We have taken a novelty, engaging consumer item and presented a project which uses it to introduce the world of non-Newtonian fluid mechanics. Moreover, we have found that it works particularly well in bringing this exciting area of research to many different levels of technical ability.

The process of deriving the key results is necessarily mathematical, and highly suited to a final-year undergraduate course or project. Breaking the fountain into its three natural components, we see that each serves a distinct and valuable educational purpose.

• Pumped pipe flow. Pressure-driven flow in a pipe is a simple flow problem, ideal for developing the theory of non-Newtonian fluid flow and investigating the phenomenology of different model fluids. Students will have met this problem for Newtonian flow before in a fluids course, so it serves as a reminder as well as an interesting extension.
• Dome flow.

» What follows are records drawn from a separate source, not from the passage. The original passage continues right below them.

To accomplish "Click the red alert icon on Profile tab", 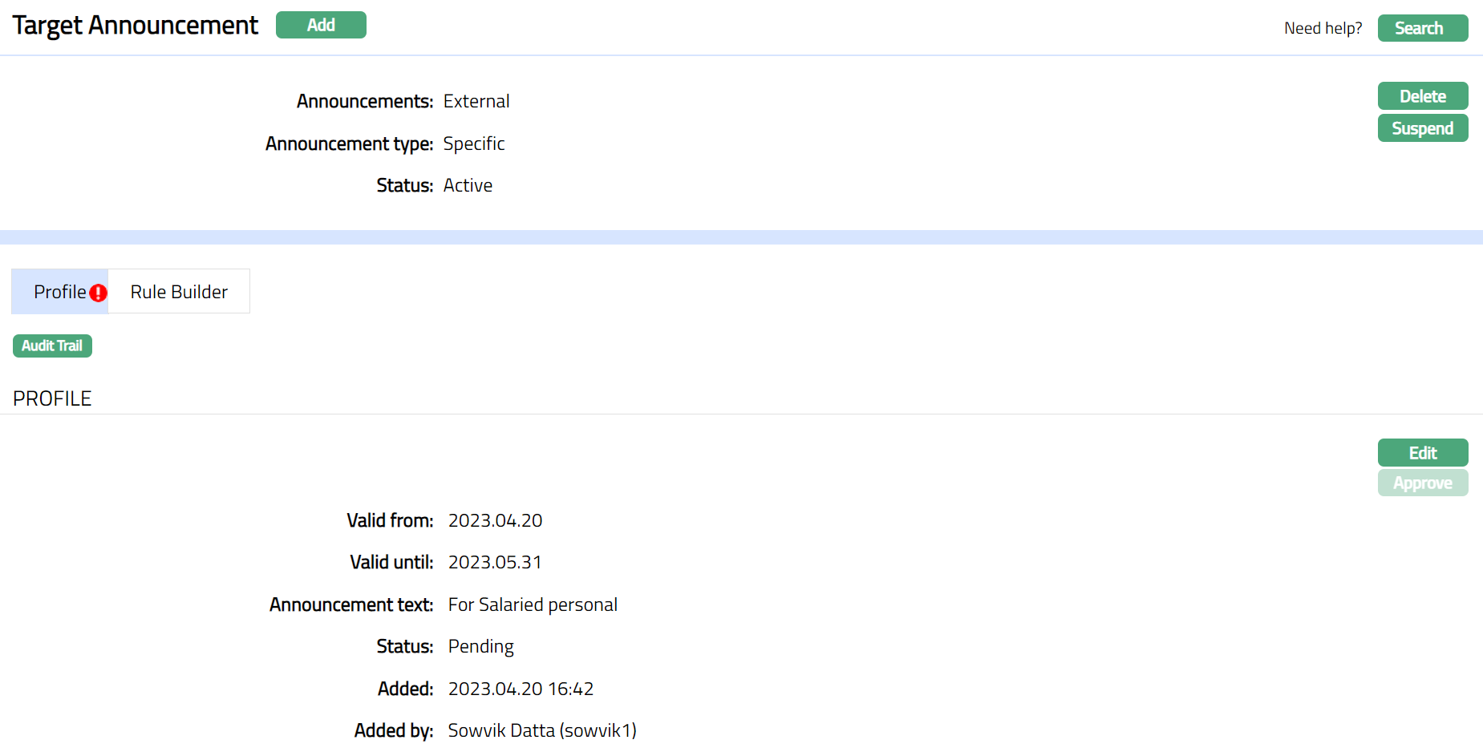I will pos(98,293).
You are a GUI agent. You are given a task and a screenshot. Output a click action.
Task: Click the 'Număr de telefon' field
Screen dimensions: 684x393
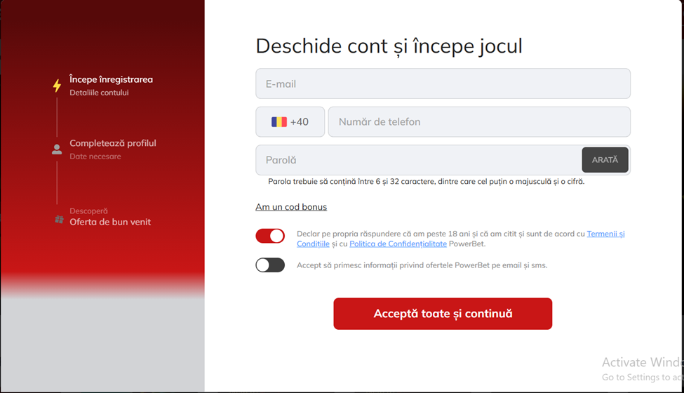pos(479,122)
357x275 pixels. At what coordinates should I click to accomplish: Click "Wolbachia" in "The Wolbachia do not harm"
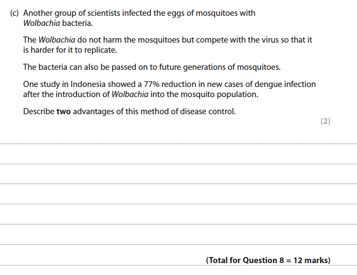pos(57,40)
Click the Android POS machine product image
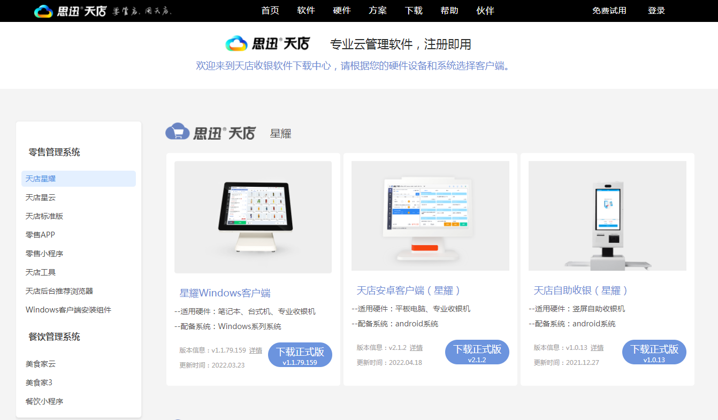Viewport: 718px width, 420px height. pyautogui.click(x=430, y=215)
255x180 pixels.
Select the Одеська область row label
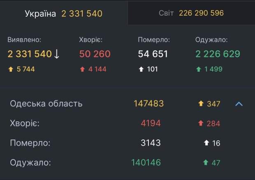coord(46,104)
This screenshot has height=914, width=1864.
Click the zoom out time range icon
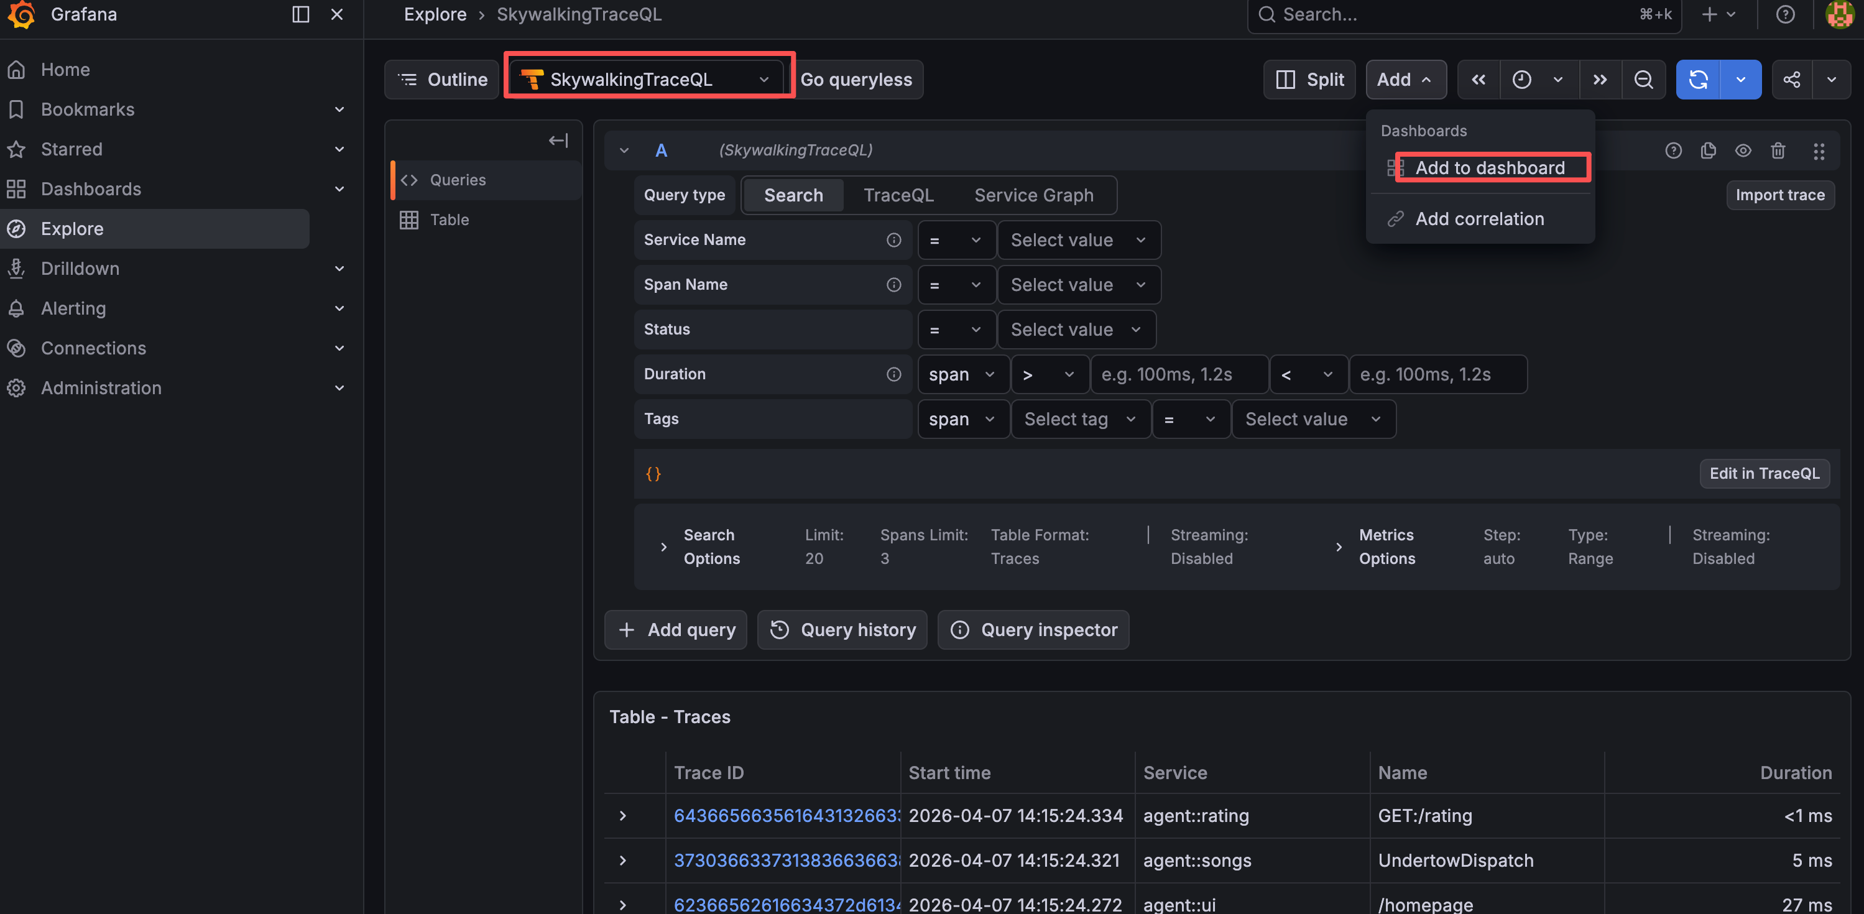1643,80
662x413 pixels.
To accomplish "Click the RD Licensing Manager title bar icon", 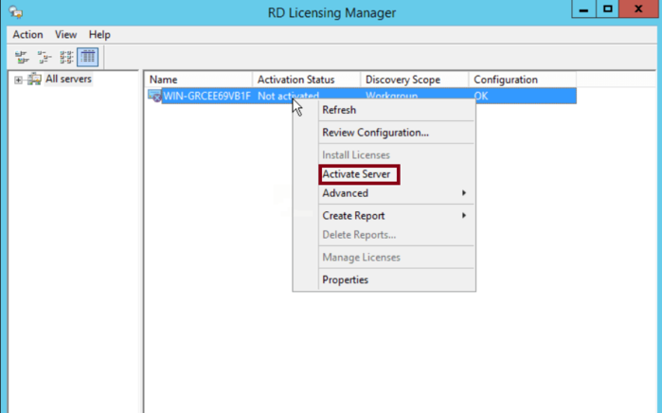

Thin-film flow over the dome provides an introduction to lubrication theory, by the use of scaling, an important technique which may have been seen already in a different area of applied mathematics. With very mild constitutive assumptions, analytical solutions can be calculated for power-law as well as Newtonian fluids.
• Curtain flow. Finally, the curtain or sheet region in which the molten chocolate falls freely under gravity is intractable analytically (and beyond the scope of an undergraduate level project to solve numerically). However, perturbation analysis allowed us to find a first prediction. After this, we moved onto finding and interpreting relevant existing literature, working out how to convert existing numerical results to our situation by scaling for our values of viscosity, film thickness and speed. At a research level, the falling sheet leaves the greatest opportunity for further work.

Although the level of mathematics required to derive this is high, the results, however, we have found to be very much of interest to the general public in our engagement work. That general foodstuffs can be divided into different rheological classes based on whether they are shear-thinning, shear-thickening, or simply Newtonian, is interesting; but that we can describe them all mathematically with the power-law model, simply by changing the parameter n, shows the power of mathematics. We have found that showing audiences the effect of varying n on viscosity–shear rate graphs allows them to appreciate why mathematics is important in describing the world. Also, that surface tension brings the chocolate fountain inwards as it falls, settles a debate which chocolate enthusiasts have long wondered about.

The subject matter is intrinsically attractive (tasty, even!) and we hope that others get the opportunity to learn about this area of mathematics with their own chocolate fountain.